**DOKUMENT**

****************************************

Das System basierte auf zwei Annahmen. Zuerst, dass ein Großteil derjenigen, die im Waldsektor aktiv waren – von indigenen und bäuerlichen Gemeinden bis hin zu Umwelt-NGOs und den Holzindustrien – das Ziel teilten, die weltweiten Wälder produktiv und frei von Konflikten zu halten. Die zweite These besagt, dass Verbraucher mehr zahlen, um Praktiken zu unterstützen, die die weltweiten Tropenwälder schützen.
Der FSC wurde zum großen Kongress für alle Beteiligten im Forstsektor; die Macht wurde gleichrangig zwischen Dorfbewohnern, Umweltaktivisten und Holzunternehmen geteilt, aber auch zwischen Norden und Süden. Das Ergebnis des Kongress waren die so genannten FSC’s Principles and Standards, die Prinzipien und Standards des FSC, eine Satzung mit den modernsten Normen, auf die man sich mühsam geeinigt hatte, die die forstwirtschaftlichen Unternehmen weltweit befolgen mussten, wenn die Wälder, Gemeinden und Holzunternehmen, die darauf angewiesen waren, überleben wollten. Und damit die Verbraucher sicher gehen konnten, dass ihre Holz- und Papierprodukte ethisch einwandfrei waren, schuf der FSC eine Bescheinigungsregelung. Jegliches Holz- oder Papierprodukt, das das Logo trägt, entspricht den Standards, ganz gleich von wo in der Welt es herkommt.

****************************************

**AUFGABE 1**
Welche zweite Annahme lag dem System laut dem Text über den FSC zugrunde?
**AUFGABE 2**
Führe den Text über den FSC nach seinem letzten Satz weiter.
Die anschließenden Zeilen sind gesondertes Material und gehören nicht zum Text über den FSC.

****************************************

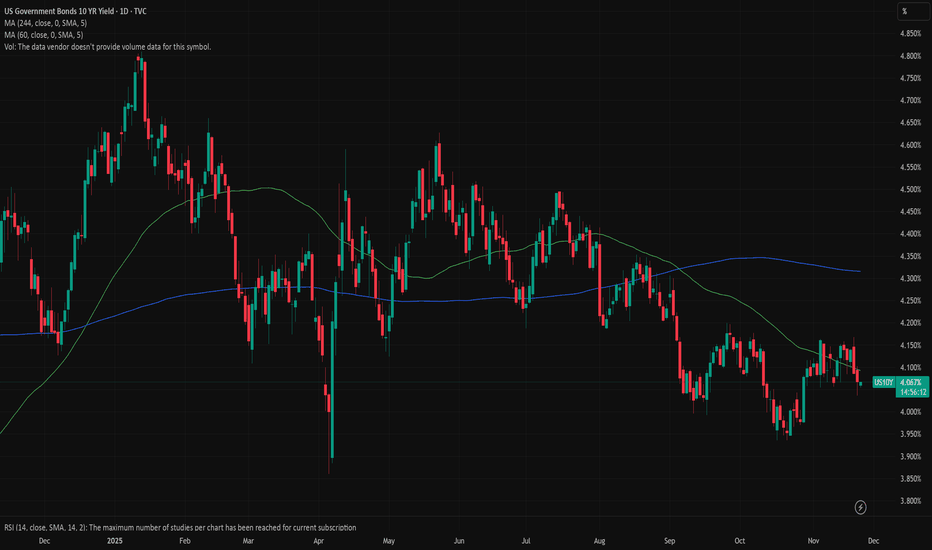Click the US10Y symbol tag on the price axis

click(x=884, y=382)
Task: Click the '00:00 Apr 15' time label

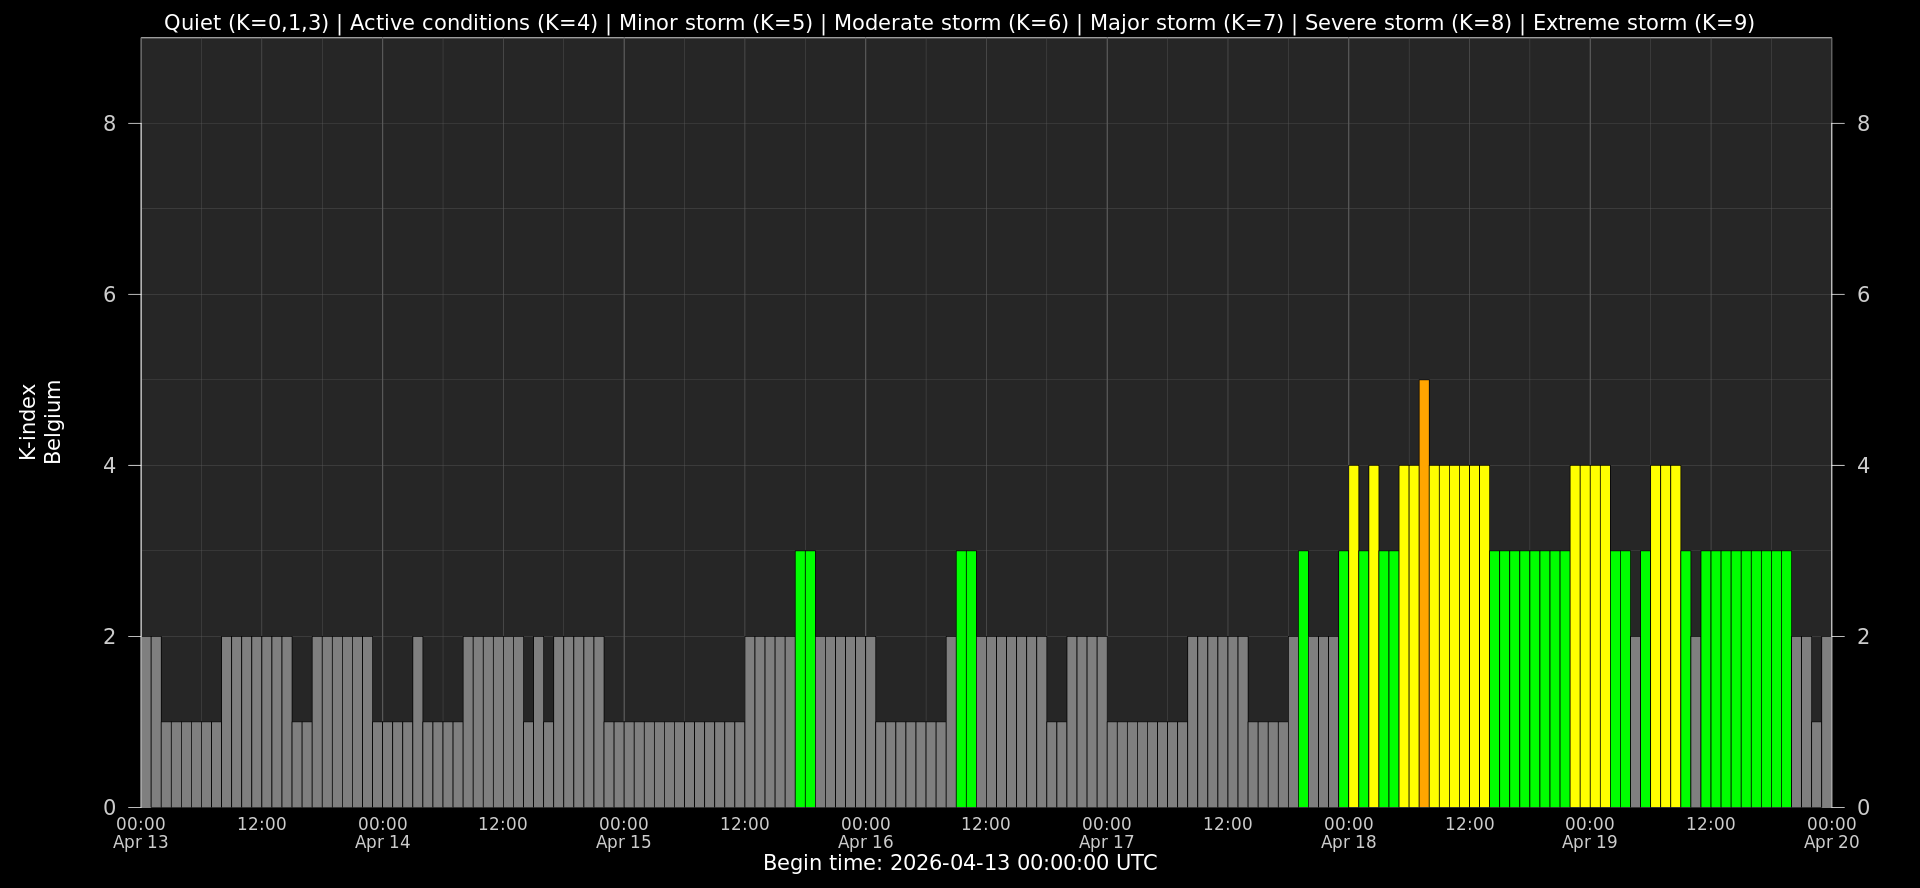Action: coord(624,833)
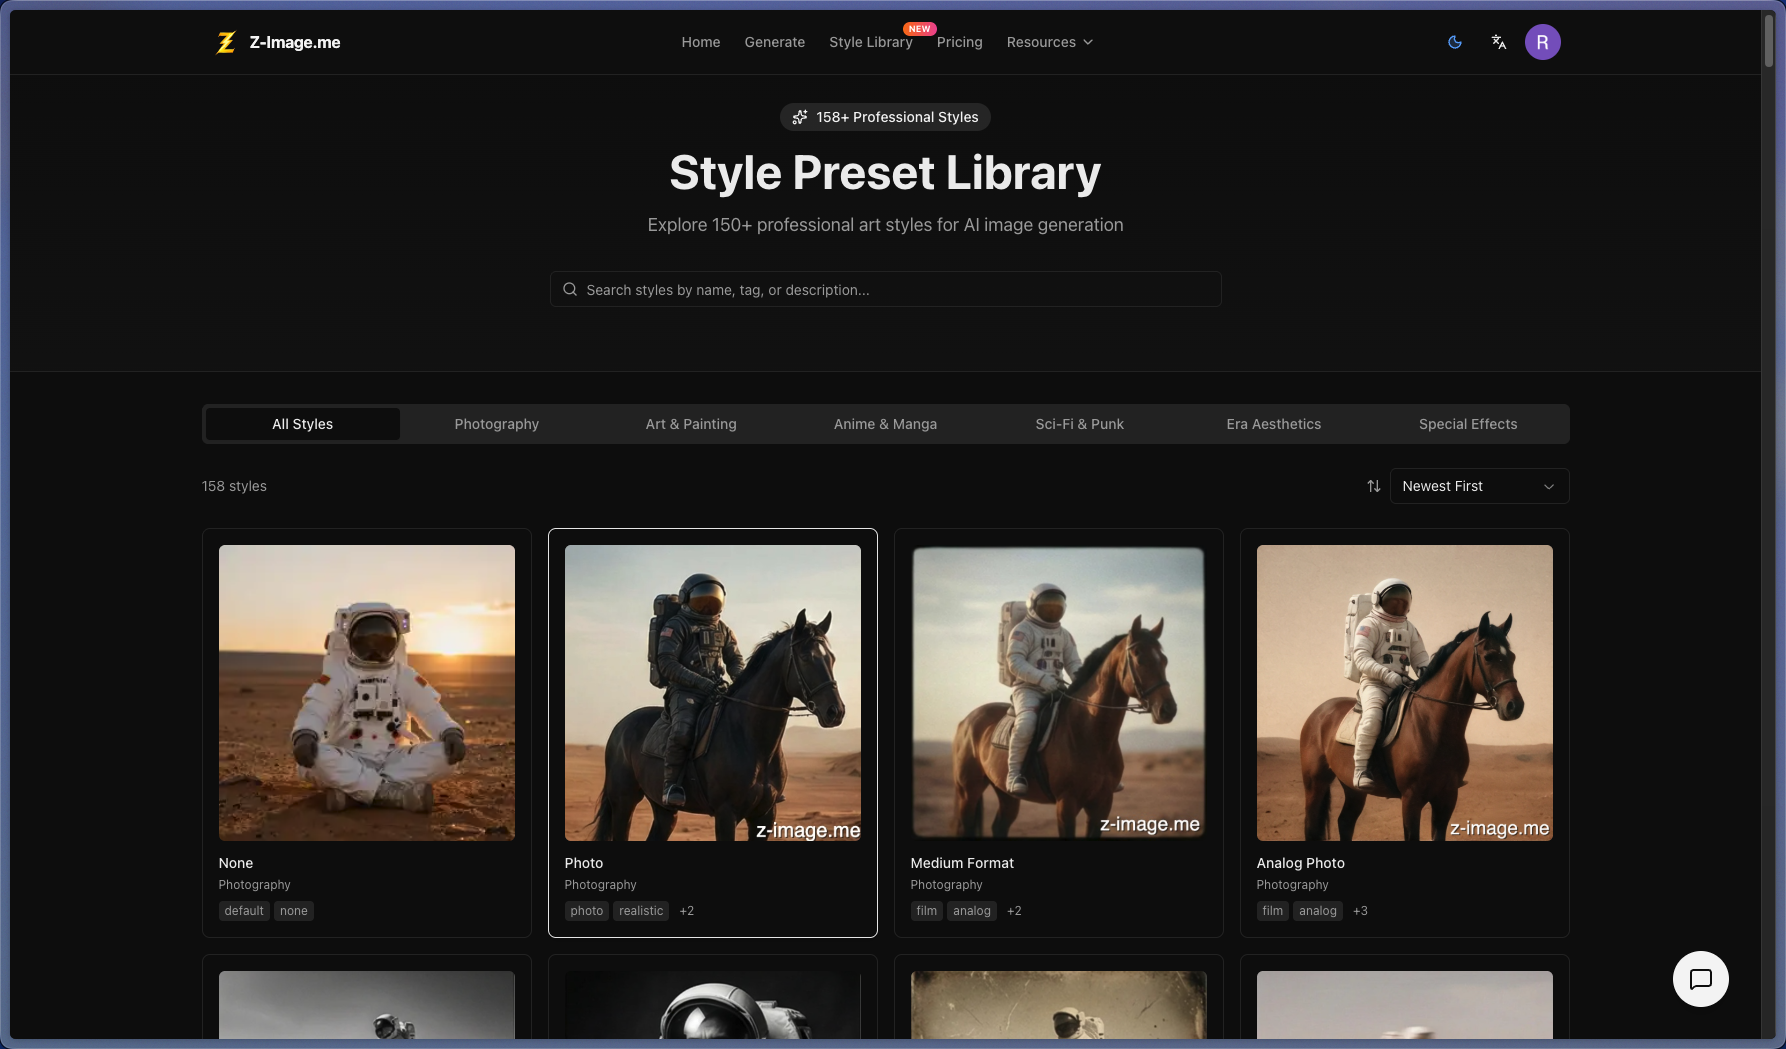Select the Sci-Fi & Punk tab
1786x1049 pixels.
pos(1079,424)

****************************************

**ERWARTETE ANTWORT 1**
Verbraucher zahlen mehr, um Praktiken zu unterstützen, die die weltweiten Tropenwälder schützen.

**ERWARTETE ANTWORT 2**
Es ist schwer zu sagen, ob es einen tatsächlichen Wandel gab. Es gibt keine umfangreichen Studien über die generelle Wirksamkeit des FSC im Kampf gegen den Waldverlust, obwohl einige regionale Studien positive Ergebnisse gezeigt haben. Beispielsweise zeigte eine kürzlich veröffentlichte Studie in Indonesien, dass FSC-zertifizierte Wälder 5 % weniger Waldverlust hatten und 31 % weniger Luftverschmutzung produzierten als Wälder ohne das Zertifikat. Und ein Bericht der in Indonesien ansässigen NGO Center for International Forestry Research fand heraus, dass Gemeinden, die in und um FSC-zertifizierten Wäldern in Zentralafrika lebten, signifikant bessere Lebens- und Arbeitsbedingungen hatten, sowie bessere Beziehungen und weniger Konflikte mit den Firmen, die diese abernteten als jene, die in Gebieten ohne Zertifikat lebten und arbeiteten.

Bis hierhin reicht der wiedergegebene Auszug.